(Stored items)
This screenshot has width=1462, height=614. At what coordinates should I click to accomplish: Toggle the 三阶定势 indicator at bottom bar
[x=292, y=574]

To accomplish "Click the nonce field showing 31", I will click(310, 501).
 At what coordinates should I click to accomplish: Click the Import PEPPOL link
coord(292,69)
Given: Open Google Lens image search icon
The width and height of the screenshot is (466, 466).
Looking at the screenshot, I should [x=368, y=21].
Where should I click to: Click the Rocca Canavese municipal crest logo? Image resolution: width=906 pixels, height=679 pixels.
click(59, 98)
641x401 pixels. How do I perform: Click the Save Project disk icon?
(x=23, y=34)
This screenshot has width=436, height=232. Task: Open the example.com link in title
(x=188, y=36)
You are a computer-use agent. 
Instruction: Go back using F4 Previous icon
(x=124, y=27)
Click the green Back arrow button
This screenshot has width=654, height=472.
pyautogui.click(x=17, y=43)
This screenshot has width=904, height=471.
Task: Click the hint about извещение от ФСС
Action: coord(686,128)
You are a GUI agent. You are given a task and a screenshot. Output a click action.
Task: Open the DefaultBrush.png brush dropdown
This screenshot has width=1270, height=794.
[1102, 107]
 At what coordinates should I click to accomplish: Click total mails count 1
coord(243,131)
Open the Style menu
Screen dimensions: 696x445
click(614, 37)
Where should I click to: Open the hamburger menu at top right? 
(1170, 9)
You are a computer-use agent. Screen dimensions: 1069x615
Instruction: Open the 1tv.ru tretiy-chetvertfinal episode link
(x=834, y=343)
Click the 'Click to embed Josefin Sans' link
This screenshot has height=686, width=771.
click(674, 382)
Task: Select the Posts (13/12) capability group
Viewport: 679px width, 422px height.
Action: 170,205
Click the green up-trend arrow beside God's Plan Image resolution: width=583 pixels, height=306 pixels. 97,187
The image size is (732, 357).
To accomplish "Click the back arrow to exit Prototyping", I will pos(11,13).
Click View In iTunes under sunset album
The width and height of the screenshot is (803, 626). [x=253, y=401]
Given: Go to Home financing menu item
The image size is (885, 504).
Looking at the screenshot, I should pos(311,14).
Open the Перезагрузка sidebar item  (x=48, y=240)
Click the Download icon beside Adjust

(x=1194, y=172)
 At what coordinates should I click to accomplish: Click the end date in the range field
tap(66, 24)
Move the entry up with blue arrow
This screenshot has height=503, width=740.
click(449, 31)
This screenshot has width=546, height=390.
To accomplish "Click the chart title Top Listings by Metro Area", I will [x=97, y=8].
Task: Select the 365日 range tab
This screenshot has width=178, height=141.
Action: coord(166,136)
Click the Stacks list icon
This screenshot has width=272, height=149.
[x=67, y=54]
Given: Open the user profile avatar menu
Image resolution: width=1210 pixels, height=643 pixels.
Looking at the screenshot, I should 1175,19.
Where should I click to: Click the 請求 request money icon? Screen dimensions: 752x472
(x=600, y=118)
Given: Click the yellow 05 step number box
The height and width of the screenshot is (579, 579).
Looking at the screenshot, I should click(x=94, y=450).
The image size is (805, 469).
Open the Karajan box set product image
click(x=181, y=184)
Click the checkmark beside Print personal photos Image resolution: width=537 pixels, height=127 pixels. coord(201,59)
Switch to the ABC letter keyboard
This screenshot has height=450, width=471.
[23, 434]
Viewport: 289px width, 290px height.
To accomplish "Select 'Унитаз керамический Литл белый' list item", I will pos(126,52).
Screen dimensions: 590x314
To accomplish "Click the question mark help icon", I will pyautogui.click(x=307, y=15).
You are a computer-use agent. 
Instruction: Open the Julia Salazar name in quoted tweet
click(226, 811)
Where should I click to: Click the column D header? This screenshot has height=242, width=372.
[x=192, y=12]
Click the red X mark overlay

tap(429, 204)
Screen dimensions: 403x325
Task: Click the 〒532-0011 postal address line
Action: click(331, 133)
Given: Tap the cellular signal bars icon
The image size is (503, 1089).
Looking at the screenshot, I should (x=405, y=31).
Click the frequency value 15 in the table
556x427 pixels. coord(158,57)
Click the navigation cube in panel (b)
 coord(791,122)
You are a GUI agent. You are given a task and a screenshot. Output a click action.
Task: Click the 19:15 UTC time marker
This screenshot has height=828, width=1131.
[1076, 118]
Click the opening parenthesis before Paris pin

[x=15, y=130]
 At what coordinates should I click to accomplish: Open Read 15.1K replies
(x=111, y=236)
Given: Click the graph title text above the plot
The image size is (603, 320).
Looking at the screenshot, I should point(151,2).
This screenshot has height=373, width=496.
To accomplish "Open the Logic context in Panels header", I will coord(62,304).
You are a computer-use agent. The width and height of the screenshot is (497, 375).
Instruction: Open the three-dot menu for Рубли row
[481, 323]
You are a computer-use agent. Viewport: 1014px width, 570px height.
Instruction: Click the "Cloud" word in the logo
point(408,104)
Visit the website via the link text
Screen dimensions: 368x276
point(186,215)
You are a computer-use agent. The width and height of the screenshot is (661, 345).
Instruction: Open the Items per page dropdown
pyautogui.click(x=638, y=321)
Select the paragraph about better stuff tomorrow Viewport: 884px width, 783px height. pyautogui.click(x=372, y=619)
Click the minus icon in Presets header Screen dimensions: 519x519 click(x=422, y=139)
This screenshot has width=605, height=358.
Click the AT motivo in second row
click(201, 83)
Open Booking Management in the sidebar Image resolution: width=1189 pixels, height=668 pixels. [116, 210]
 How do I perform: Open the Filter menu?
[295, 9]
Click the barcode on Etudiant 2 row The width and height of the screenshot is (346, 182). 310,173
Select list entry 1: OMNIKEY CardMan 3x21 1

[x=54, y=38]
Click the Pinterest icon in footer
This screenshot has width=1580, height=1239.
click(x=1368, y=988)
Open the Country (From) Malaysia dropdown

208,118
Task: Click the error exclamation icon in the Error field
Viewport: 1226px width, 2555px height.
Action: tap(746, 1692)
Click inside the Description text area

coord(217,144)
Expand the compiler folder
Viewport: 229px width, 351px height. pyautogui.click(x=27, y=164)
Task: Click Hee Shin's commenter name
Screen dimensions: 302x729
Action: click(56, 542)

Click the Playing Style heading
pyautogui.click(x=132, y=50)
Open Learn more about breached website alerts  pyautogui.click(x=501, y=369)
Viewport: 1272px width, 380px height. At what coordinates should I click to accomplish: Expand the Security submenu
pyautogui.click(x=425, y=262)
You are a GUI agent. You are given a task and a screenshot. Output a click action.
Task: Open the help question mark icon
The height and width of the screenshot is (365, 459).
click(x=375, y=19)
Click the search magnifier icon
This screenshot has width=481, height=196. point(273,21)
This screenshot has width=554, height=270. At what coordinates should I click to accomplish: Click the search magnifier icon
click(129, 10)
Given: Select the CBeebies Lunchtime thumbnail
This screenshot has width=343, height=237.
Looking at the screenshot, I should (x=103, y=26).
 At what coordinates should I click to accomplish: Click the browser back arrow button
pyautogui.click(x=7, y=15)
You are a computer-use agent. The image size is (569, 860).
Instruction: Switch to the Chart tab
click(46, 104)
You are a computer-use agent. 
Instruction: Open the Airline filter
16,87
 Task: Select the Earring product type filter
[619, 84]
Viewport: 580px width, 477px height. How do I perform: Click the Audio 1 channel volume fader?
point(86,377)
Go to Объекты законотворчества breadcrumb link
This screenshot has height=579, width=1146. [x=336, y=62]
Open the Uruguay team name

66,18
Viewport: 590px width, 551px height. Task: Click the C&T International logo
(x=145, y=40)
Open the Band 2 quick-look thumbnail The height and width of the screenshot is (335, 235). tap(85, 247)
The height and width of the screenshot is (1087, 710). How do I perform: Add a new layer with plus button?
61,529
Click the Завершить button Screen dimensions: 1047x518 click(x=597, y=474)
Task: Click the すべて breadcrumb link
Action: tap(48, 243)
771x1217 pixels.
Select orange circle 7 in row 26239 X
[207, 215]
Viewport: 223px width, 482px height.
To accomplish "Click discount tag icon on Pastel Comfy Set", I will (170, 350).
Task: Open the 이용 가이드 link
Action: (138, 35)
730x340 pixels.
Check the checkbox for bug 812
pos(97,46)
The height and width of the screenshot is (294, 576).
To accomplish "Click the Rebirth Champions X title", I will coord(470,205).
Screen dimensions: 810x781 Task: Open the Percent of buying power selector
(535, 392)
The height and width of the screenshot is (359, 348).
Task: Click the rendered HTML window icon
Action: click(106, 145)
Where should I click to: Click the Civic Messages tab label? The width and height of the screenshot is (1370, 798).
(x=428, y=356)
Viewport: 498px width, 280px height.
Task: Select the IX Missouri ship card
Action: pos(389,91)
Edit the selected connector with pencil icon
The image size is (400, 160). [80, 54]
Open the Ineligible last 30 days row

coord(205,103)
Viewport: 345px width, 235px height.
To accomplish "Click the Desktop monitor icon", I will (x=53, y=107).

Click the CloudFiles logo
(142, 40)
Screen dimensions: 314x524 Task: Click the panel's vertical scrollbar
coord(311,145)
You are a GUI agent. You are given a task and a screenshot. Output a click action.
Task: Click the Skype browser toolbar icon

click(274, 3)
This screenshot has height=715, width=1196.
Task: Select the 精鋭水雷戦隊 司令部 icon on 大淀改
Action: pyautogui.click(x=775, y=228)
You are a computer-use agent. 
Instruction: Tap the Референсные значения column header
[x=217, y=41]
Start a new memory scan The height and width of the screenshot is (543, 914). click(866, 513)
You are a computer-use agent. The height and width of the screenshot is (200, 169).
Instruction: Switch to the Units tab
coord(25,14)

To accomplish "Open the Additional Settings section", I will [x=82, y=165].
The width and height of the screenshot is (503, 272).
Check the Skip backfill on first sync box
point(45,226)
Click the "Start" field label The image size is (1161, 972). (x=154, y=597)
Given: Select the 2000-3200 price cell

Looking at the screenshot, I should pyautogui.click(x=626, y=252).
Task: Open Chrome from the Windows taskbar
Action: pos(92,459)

◆ **What is needed**: The line above containing "The image size is (885, 504).", the line containing "Task: Select the 365日 range tab", and every line between them are to be transcribed exactly; no other line is wanted.

◆ **Exercise response**:
The image size is (885, 504).
Looking at the screenshot, I should pos(311,14).
Open the Перезагрузка sidebar item  (x=48, y=240)
Click the Download icon beside Adjust

(x=1194, y=172)
 At what coordinates should I click to accomplish: Click the end date in the range field
tap(66, 24)
Move the entry up with blue arrow
This screenshot has height=503, width=740.
click(449, 31)
This screenshot has width=546, height=390.
To accomplish "Click the chart title Top Listings by Metro Area", I will [x=97, y=8].
Task: Select the 365日 range tab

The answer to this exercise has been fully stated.